Baruch Dayan Ha'Emet

A fatherly figure of humanity and humility

Rest in peace Rabbi Apple, your memory is a blessing.

Photo: LinkedIn
Photo: LinkedIn

The Apple and Hammer families have a long history. My mother, Gael, knew Raymond from Melbourne’s Toorak Shule Sunday school in the 1940s. They were in contact only occasionally, but she was so pleased to learn that the Apple family were arriving from London for Raymond’s appointment as chief rabbi of the Sydney Great Synagogue in 1973. Raymond, Marian, with Simeon, Riva and Adina, followed by their Aussie baby Benseon, lived in Elizabeth Bay, in the same building as the chazan’s family, Yisroel and Rochel Gluck and their four sons. By a very happy chance, we moved to Elizabeth Bay a few years later, down the street from them.

The Apples and Glucks invited community families living nearby so that their children would have peers especially on Shabbat. I am the same age as Adina and my sister Viva is the same age as Riva. We also all went to school together which meant car sharing for the school run. The Garfinkel family, with Adam and Emma, lived nearby. Close bonds were created in those formative years. Rabbi Apple’s and Gluck’s weekly Saturday afternoon Oneg Shabbat at their homes, was a highlight of our week and many members of the congregation came regularly too, some walking long distances.

On Friday and festival evenings for the next decade, Rabbi Apple, Chazan Gluck, my father Joseph and sometimes Monte Garfinkel, with us children in tow, would walk to shule together. The children’s choir and youth groups made shule a fun place to be. The 40-minute walk each way was also our chance to giggle and gossip.

The route through Kings Cross and William Street, however, was not fun. Prostitutes, pimps, drug dealers and other undesirables were coming out as the sun was setting. Picture this: Four smartly dressed gentlemen, with three-piece suits, ties and fedoras followed closely by a group of three or four well-dressed young girls chatting cheerfully. I do not recall one Shabbat in all those years that the men were not propositioned. The contradistinction was palpable. This was far from the ideal environment for religious, conventional Jews to be growing up in and certainly not to be walking through. And yet, through all the years, we did.

In Jerusalem where a lot of us live now, I visited the Apple shiva house the week of Rabbi Apple’s passing. Adina and I laughed as we recalled those walks through the Cross. I think it taught us about restraint.

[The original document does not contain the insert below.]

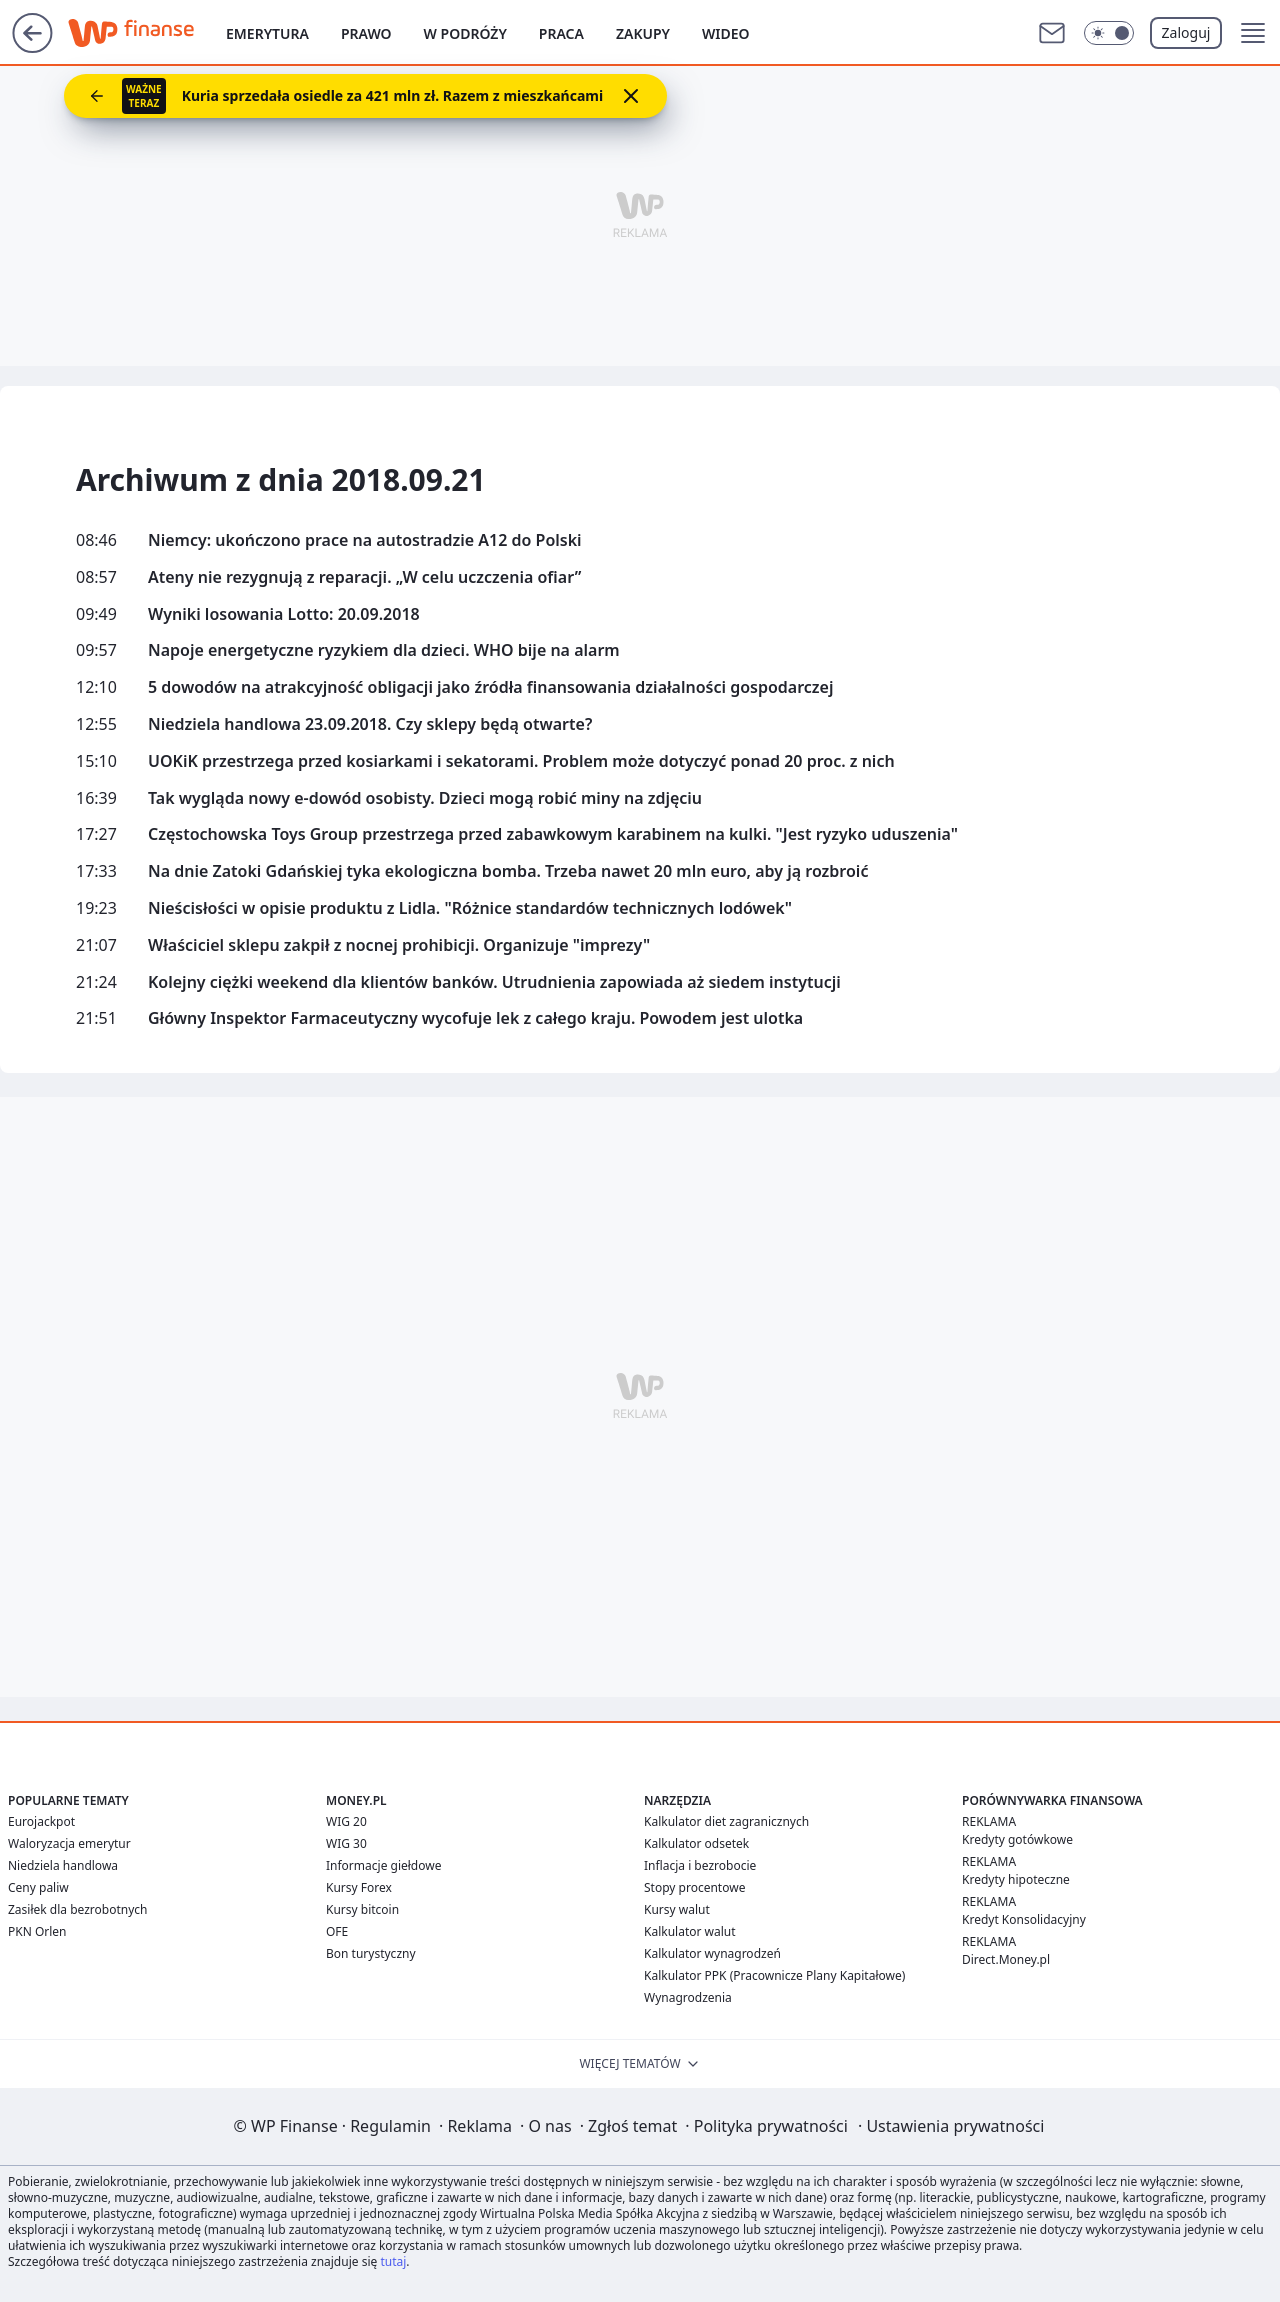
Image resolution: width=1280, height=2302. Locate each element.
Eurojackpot (41, 1821)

Kabbalistic writings mention that pulling back is its own mitzvah. Watching these elegant gentlemen purposefully walking to shule, deep in conversation, ignoring the women’s baiting and the riffraff of the Cross environment gives me pause today. To be sure, it was unpleasant for us, but I was not worried and neither were the other girls. We had the finest gentlemen keeping an eye out for our safety. It was their example of what was good and decent as they talked to each other seemingly oblivious of where we were and what was happening is the definition of a Jew. Their restraint represented what I aspire to be now, a modest Jew getting on with my life, despite some interference along the way: disregard the background noise and focus on the goals.

The Apples and Hammers remain inextricably linked. I am truly blessed to have them in my life. Our families are still friends into the next generation.

Rabbi Apple will be missed by so many. He was a fatherly figure for me and others whom he influenced in his quiet way. He did not attempt to change halachah when there were problems. Rather, he took each individual case and worked to change attitudes or circumstances according to the person asking the question, finding a direction that suited the person – the meaning of halachah. He looked people in the eye and saw them for who they were. His successes were crowned by the people whom he helped.

One of those individuals is his son-in-law Rav David Sperling who eulogised: “Had he still been in Sydney, he would have had a statesman’s funeral with the pomp and honour of the Great Synagogue’s rabbi emeritus. Elizabeth Street would have been closed off. Dignitaries and clergy people would have lined the street, as well as thousands of lay people whom he influenced in the 50-plus years since the family arrived in Sydney. Here in Jerusalem, Rabbi Apple had all his children, grandchildren and great-grandchildren and a few lay people pay him his last respects at a midnight funeral on Saturday night. All his hard work boiled down to family – and they are here.”

He will be remembered for his humanity and humility. Rest in peace Rabbi Apple, your memory is a blessing.

Rav Betzalel ben Chaim Yitzchak zt’l. Tania Hammer is an olah from Sydney who lives in Jerusalem.